Write out, unaltered, each line from the top of the records below down to the line where "Given: Click the" appears, that line included.

▶ _Material for the task_:
========================================

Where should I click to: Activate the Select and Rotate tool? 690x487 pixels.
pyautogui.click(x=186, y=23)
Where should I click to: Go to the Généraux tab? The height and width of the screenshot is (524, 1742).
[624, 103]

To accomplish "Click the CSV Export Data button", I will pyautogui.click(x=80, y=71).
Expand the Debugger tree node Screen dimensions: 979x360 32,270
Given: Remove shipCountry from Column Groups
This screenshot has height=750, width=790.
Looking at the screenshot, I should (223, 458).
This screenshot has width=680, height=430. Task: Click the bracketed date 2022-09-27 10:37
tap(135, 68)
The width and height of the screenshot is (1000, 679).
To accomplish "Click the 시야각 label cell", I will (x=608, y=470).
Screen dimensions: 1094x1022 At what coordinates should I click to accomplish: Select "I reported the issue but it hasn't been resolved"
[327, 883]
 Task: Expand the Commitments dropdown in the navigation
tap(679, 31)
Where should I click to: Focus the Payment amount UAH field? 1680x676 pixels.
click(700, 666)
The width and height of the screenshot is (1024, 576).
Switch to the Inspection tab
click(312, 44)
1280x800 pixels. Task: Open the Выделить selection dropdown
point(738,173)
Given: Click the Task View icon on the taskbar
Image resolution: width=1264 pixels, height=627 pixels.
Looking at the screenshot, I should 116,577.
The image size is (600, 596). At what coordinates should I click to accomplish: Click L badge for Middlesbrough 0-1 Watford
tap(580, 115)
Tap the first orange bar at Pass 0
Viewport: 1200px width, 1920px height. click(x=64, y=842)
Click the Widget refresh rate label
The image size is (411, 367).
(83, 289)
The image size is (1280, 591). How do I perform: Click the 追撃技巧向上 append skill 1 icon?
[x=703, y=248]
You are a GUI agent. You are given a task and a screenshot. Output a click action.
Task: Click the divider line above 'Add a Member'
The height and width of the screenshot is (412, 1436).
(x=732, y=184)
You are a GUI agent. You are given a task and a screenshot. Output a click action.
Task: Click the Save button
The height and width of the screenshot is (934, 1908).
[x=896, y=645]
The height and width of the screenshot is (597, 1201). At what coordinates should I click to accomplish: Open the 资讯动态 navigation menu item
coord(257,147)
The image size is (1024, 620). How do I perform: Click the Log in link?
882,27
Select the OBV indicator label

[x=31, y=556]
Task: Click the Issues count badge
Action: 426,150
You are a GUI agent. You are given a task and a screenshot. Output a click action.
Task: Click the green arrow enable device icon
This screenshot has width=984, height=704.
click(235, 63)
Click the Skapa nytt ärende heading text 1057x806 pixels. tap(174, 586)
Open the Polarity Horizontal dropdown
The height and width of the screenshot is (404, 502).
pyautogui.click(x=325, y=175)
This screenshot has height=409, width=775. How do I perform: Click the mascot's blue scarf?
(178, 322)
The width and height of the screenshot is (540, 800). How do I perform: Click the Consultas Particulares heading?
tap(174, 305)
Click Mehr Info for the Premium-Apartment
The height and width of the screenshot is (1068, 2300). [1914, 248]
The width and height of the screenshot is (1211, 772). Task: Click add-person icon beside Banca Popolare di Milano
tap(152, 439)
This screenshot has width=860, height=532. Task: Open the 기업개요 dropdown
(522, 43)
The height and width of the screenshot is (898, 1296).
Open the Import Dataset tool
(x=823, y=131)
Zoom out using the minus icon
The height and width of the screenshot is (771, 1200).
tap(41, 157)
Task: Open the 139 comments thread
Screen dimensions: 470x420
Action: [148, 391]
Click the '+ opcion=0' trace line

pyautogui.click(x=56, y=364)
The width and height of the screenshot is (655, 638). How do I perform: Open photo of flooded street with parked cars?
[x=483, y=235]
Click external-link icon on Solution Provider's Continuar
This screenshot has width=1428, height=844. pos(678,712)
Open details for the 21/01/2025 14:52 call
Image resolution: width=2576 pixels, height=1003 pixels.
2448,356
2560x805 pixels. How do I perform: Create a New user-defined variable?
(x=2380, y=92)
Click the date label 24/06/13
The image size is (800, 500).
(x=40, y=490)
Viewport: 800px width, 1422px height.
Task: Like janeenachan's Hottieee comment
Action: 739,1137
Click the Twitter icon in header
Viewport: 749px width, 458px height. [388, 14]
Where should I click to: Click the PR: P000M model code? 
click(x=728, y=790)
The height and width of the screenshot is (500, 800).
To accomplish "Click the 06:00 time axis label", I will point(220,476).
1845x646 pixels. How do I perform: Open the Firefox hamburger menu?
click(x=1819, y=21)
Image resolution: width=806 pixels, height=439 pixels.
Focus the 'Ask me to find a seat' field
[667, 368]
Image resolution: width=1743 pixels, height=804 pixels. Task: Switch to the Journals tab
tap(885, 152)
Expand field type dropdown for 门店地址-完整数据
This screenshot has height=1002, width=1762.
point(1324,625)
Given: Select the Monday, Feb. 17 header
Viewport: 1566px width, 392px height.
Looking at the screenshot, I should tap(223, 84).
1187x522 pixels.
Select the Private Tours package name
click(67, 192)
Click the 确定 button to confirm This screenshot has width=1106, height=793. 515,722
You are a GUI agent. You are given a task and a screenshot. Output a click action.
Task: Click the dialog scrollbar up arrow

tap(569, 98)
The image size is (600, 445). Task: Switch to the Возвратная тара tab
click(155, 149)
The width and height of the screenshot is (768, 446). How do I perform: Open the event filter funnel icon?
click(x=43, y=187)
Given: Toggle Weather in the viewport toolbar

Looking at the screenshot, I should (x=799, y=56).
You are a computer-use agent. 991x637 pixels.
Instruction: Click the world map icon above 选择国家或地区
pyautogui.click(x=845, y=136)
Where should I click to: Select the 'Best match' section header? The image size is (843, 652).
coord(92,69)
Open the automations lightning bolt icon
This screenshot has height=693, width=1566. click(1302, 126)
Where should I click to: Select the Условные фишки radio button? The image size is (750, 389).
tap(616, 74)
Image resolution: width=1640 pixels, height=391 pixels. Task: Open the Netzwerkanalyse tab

========================================

▶ _Expected answer_:
Where should I click to: Activate the Select and Rotate tool? 690x487 pixels.
pyautogui.click(x=186, y=23)
Where should I click to: Go to the Généraux tab? The height and width of the screenshot is (524, 1742).
[624, 103]

To accomplish "Click the CSV Export Data button", I will pyautogui.click(x=80, y=71).
Expand the Debugger tree node Screen dimensions: 979x360 32,270
Given: Remove shipCountry from Column Groups
This screenshot has height=750, width=790.
Looking at the screenshot, I should (223, 458).
This screenshot has width=680, height=430. Task: Click the bracketed date 2022-09-27 10:37
tap(135, 68)
The width and height of the screenshot is (1000, 679).
To accomplish "Click the 시야각 label cell", I will (x=608, y=470).
Screen dimensions: 1094x1022 At what coordinates should I click to accomplish: Select "I reported the issue but it hasn't been resolved"
[327, 883]
 Task: Expand the Commitments dropdown in the navigation
tap(679, 31)
Where should I click to: Focus the Payment amount UAH field? 1680x676 pixels.
click(700, 666)
The width and height of the screenshot is (1024, 576).
Switch to the Inspection tab
click(312, 44)
1280x800 pixels. Task: Open the Выделить selection dropdown
point(738,173)
Given: Click the Task View icon on the taskbar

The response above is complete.